GOAL OF THE EXERCISE ▸ Please print the entries below exactly, from the line with "Task: Click the lock icon in viewport toolbar" through the line with "Click the cyan", including both of those lines and leaving out all others.

DATA SECTION ▸
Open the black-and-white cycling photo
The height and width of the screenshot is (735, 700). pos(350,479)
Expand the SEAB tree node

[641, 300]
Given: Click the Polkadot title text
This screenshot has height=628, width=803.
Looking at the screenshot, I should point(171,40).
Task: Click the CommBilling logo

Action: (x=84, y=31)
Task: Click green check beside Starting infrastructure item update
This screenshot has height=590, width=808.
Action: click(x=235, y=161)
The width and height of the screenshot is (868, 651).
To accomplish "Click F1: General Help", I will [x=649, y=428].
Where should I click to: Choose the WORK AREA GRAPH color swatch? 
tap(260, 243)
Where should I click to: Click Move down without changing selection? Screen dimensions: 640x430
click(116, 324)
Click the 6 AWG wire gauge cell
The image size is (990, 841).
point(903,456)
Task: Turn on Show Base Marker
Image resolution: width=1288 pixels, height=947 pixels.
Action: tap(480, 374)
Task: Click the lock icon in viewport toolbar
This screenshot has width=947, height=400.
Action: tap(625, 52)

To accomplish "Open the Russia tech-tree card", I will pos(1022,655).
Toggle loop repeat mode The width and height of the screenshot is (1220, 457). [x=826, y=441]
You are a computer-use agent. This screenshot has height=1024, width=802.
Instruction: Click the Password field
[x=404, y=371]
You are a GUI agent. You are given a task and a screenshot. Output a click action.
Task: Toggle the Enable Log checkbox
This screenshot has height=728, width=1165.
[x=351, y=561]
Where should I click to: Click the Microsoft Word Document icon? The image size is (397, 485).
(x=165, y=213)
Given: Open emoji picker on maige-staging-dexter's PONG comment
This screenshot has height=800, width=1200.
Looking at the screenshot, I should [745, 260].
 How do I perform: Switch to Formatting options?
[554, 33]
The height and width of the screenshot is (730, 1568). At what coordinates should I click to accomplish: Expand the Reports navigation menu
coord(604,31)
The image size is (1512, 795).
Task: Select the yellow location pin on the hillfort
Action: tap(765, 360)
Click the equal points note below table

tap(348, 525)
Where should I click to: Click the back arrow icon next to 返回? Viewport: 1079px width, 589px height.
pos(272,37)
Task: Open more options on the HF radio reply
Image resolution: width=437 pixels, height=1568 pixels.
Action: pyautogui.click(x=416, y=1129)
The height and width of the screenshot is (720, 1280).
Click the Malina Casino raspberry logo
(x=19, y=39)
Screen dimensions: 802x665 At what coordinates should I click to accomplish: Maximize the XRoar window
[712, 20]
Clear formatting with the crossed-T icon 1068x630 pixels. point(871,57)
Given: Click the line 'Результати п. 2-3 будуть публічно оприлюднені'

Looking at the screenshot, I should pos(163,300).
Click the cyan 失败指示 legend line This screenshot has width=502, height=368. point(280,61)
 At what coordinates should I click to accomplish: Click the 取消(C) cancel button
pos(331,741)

WRITTEN ANSWER ▸
Task: Click the lock icon in viewport toolbar
This screenshot has width=947, height=400.
Action: tap(625, 52)

To accomplish "Open the Russia tech-tree card", I will pos(1022,655).
Toggle loop repeat mode The width and height of the screenshot is (1220, 457). [x=826, y=441]
You are a computer-use agent. This screenshot has height=1024, width=802.
Instruction: Click the Password field
[x=404, y=371]
You are a GUI agent. You are given a task and a screenshot. Output a click action.
Task: Toggle the Enable Log checkbox
This screenshot has height=728, width=1165.
[x=351, y=561]
Where should I click to: Click the Microsoft Word Document icon? The image size is (397, 485).
(x=165, y=213)
Given: Open emoji picker on maige-staging-dexter's PONG comment
This screenshot has height=800, width=1200.
Looking at the screenshot, I should [745, 260].
 How do I perform: Switch to Formatting options?
[554, 33]
The height and width of the screenshot is (730, 1568). At what coordinates should I click to accomplish: Expand the Reports navigation menu
coord(604,31)
The image size is (1512, 795).
Task: Select the yellow location pin on the hillfort
Action: tap(765, 360)
Click the equal points note below table

tap(348, 525)
Where should I click to: Click the back arrow icon next to 返回? Viewport: 1079px width, 589px height.
pos(272,37)
Task: Open more options on the HF radio reply
Image resolution: width=437 pixels, height=1568 pixels.
Action: pyautogui.click(x=416, y=1129)
The height and width of the screenshot is (720, 1280).
Click the Malina Casino raspberry logo
(x=19, y=39)
Screen dimensions: 802x665 At what coordinates should I click to accomplish: Maximize the XRoar window
[712, 20]
Clear formatting with the crossed-T icon 1068x630 pixels. point(871,57)
Given: Click the line 'Результати п. 2-3 будуть публічно оприлюднені'

Looking at the screenshot, I should pos(163,300).
Click the cyan 失败指示 legend line This screenshot has width=502, height=368. point(280,61)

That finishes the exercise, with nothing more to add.